Bud Watts, Managing Director of The Carlyle Group, stated, " We are delighted to be teaming with Bill Stone and his team to support the next phase of SS&C's growth. Bill and the highly talented employees of SS&C have built a great company with market leading technology, world class customer service, and an impressive client base. We look forward to working closely with SS&C as it continues to increase the depth and breadth of its value added software and service offerings through both internal development and an active acquisition program."
The board of directors and an independent committee of the board of directors of SS&C have approved the transaction and recommended to SS&C's stockholders that they adopt the agreement. Mr. Stone has agreed to vote in favor of the transaction. The transaction is expected to be completed during the fourth quarter of 2005 and is subject to various conditions, including approval by the stockholders of SS&C, the expiration of the applicable waiting period under the Hart-Scott-Rodino Act, the closing of debt financing arrangements set forth in a commitment letter received by Sunshine Acquisition Corporation and other customary closing conditions. A special meeting of SS&C's stockholders will be scheduled as soon as practicable following the preparation and filing of proxy materials with the Securities and Exchange Commission.
The acquisition will be financed through a combination of equity contributed by investment funds affiliated with The Carlyle Group and a debt financing provided by affiliates of Wachovia, JPMorgan and Bank of America. In addition, William C. Stone, SS&C's Chairman and Chief Executive Officer, will contribute certain of his shares of SS&C common stock in exchange for approximately 28% of the equity of Sunshine Acquisition Corporation.

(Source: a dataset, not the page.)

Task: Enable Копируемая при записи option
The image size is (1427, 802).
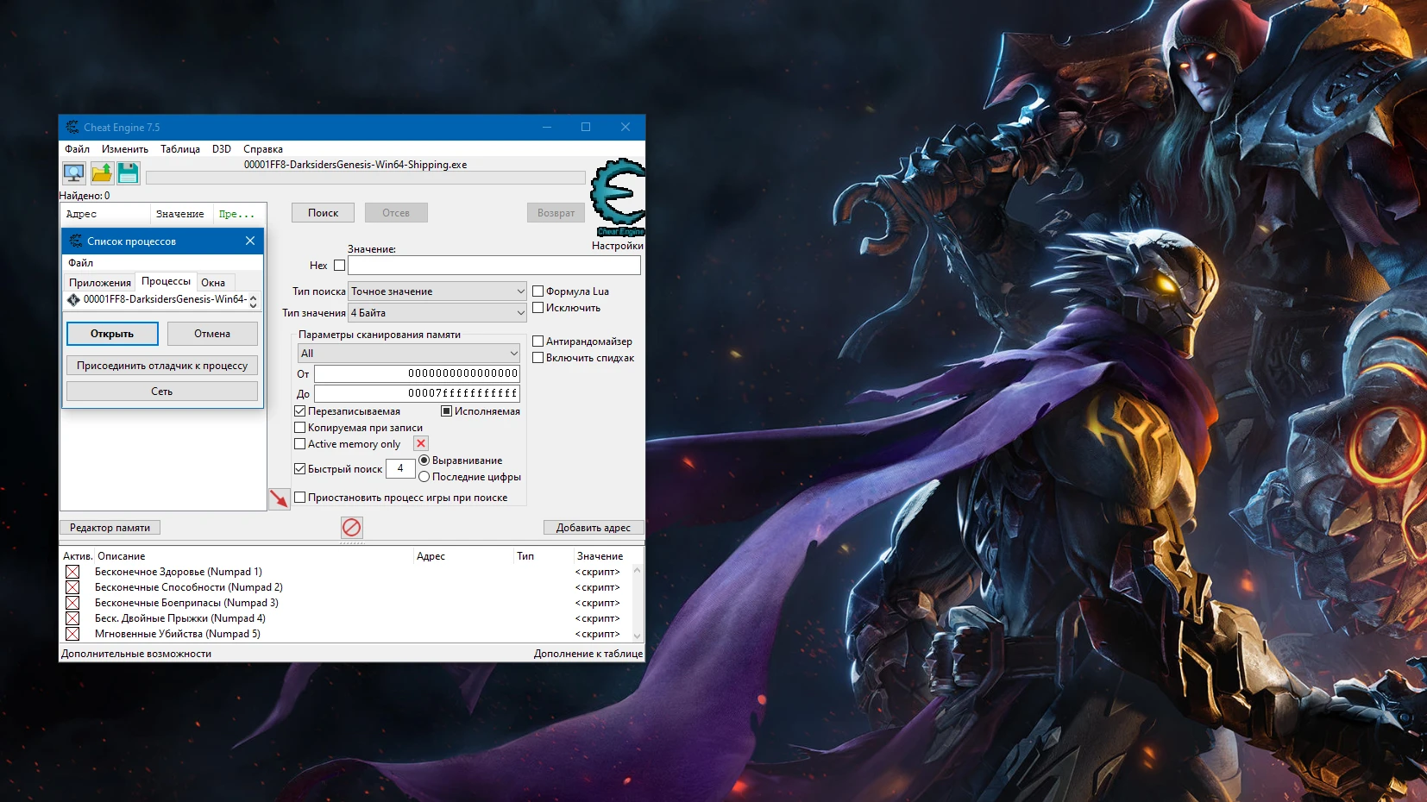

SunTrust Robinson Humphrey and America's Growth Capital acted as financial advisors to SS&C, and SunTrust Robinson Humphrey advised the independent committee of the board of directors of SS&C and provided the committee with a fairness opinion in connection with the transaction. Wachovia Securities acted as financial advisor to The Carlyle Group. Wilmer Cutler Pickering Hale and Dorr LLP acted as legal advisor to SS&C. Morris, Nichols, Arsht & Tunnell acted as legal advisor to the independent committee of the board of directors of SS&C. Cadwalader, Wickersham & Taft LLP acted as legal advisor to Mr. Stone. Latham & Watkins LLP acted as legal advisor to The Carlyle Group.